Interstitial lung disease outcomes by high-resolution computed tomography (HRCT) in Anti-Jo1 antibody-positive polymyositis patients: A single centre study and review of the literature

• Published in: Autoimmunity reviews Vol. 11; no. 5; pp. 335 - 340
• Main Authors: Ingegnoli, Francesca, Lubatti, Chiara, Ingegnoli, Anna, Boracchi, Patrizia, Zeni, Silvana, Meroni, Pier Luigi
• Format: Journal Article
• Language: English
• Published: Netherlands Elsevier B.V 01.03.2012
• Subjects: Adult; Age; Aged; Allergy and Immunology; Antibodies; Antibodies, Antinuclear - immunology; Computed tomography; Cyclophosphamide; Cyclosporin A; Cyclosporine - therapeutic use; Dermatomyositis; Dermatomyositis - diagnostic imaging; Dermatomyositis - etiology; Evolution; Female; High-resolution computed tomography; Humans; Immunosuppressive Agents - therapeutic use; Inflammation; Interstitial lung disease; Lung diseases; Lung Diseases, Interstitial - diagnostic imaging; Lung Diseases, Interstitial - etiology; Middle Aged; Morbidity; Mortality; Myopathy; paraneoplastic syndrome; Polymyositis; Polymyositis - complications; Polymyositis - diagnostic imaging; Polymyositis - drug therapy; Polymyositis - immunology; Retrospective Studies; Steroid hormones; Tomography, X-Ray Computed; Young Adult; Interstitial lung disease; High-resolution computed tomography; Polymyositis
• ISSN: 1568-9972; 1568-9972; 1873-0183
• DOI: 10.1016/j.autrev.2011.09.007

Interstitial lung disease (ILD) is a frequent complication of inflammatory myopathies with high rates of morbidity and mortality.
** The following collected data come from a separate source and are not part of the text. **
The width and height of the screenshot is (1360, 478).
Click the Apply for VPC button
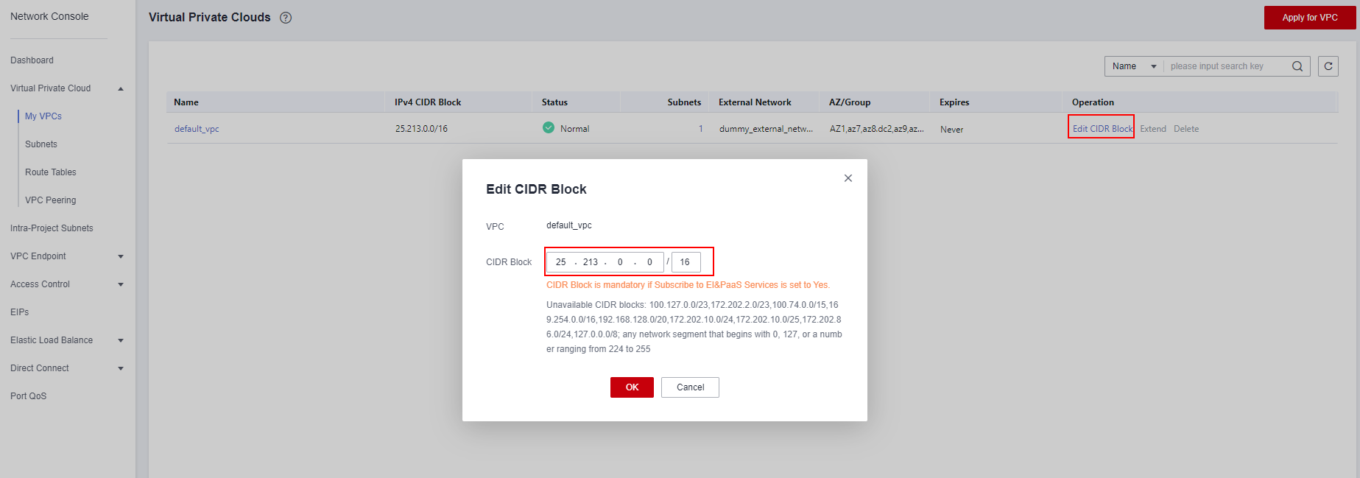pyautogui.click(x=1309, y=18)
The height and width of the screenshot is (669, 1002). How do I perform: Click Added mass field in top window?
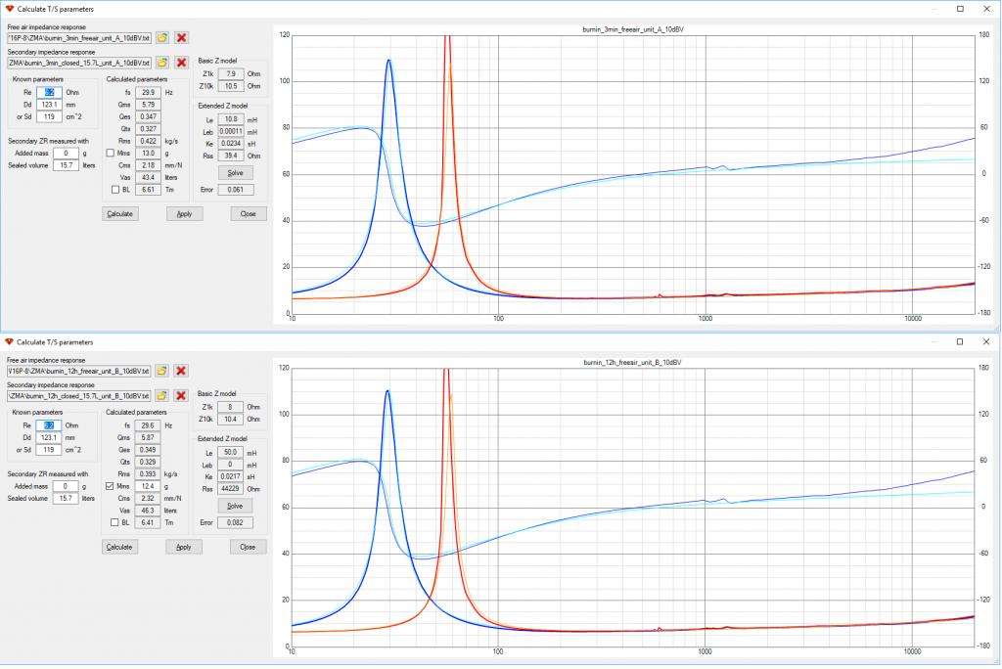tap(66, 154)
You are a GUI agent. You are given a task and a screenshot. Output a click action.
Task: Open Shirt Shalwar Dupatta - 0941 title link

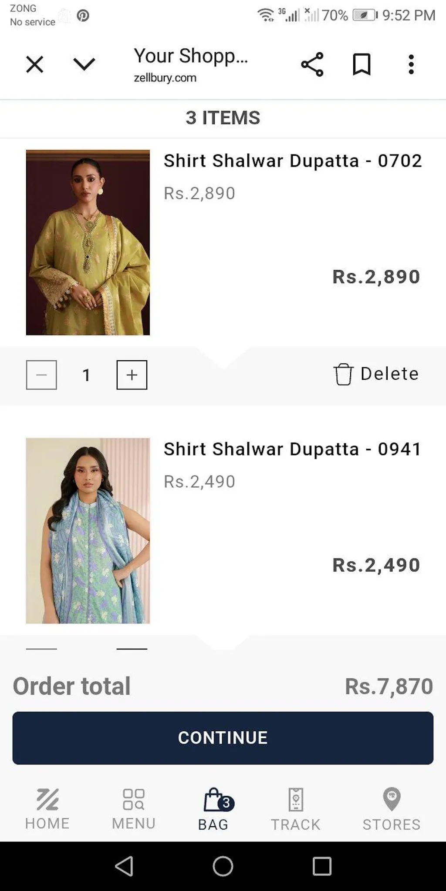tap(293, 449)
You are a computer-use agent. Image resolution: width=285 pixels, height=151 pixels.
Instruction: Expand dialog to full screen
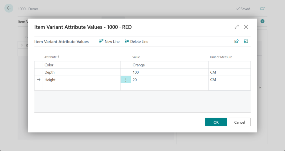[x=237, y=27]
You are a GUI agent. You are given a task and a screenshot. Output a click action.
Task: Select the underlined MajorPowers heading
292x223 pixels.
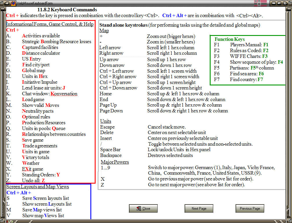tap(114, 162)
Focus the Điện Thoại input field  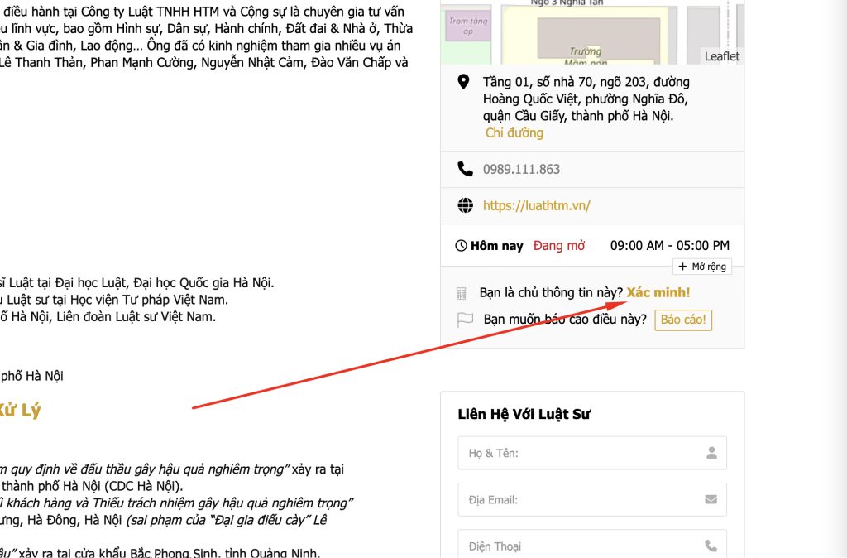579,546
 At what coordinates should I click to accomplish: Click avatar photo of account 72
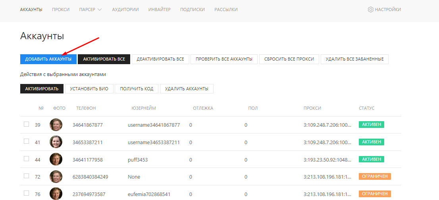56,177
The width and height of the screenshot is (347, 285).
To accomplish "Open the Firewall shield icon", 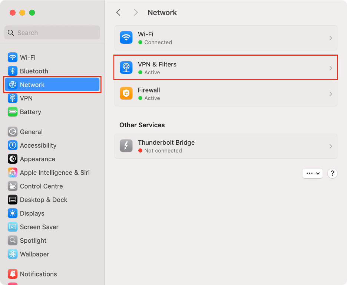I will click(x=126, y=94).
Antibodies against aminoacyl-tRNA-synthetases are the strongest predictive factors in ILD. In this study, we reviewed the literature and we retrospectively analysed high-resolution computed tomography (HRCT) findings in a cohort of 131 consecutive subjects: 75 with polymyositis (PM), 43 with dermatomyositis (DM), one with amyophatic PM, two with paraneoplastic syndromes, and 10 with overlapping syndromes. The inclusion criteria were PM/DM, anti-Jo1 antibody positivity, and HRCT-assessed ILD. The effect of 12months' treatment with cyclophosphamide (CYC) or cyclosporin A (CsA) plus steroids was assessed by comparing baseline and follow-up HRCT scans for evidence of stability, improvement or worsening. Fifteen patients (11.5%) had ILD and were Jo-1 positive. They were all women with PM, and had a mean age of 47.33years and a median duration of symptoms of 7.26months. At baseline, HRCT showed ground-glass attenuations in eight cases, septal thickening in seven, and honeycombing in four. Twelve months after diagnosis, ILD had worsened in nine patients (60%; exact confidence interval [ECI] 32–84) and was stable in four (two patients were lost to follow-up). Seven of the 15 patients were treated with CsA, and 12-month HRCT revealed a worsening in ILD in five cases (71%; ECI 0.29–0.96); ILD also worsened (ECI 16–84) in four of the eight patients treated with CYC pulses (50%). The evolution of the HRCT findings was not significantly different between the two groups. Our findings confirm that ILD is a common early manifestation in patients with Jo1-positive PM. Over twelve months, HRCT showed worsening ILD in most of our patients, with no difference in the HRCT changes between those treated with CYC or CsA.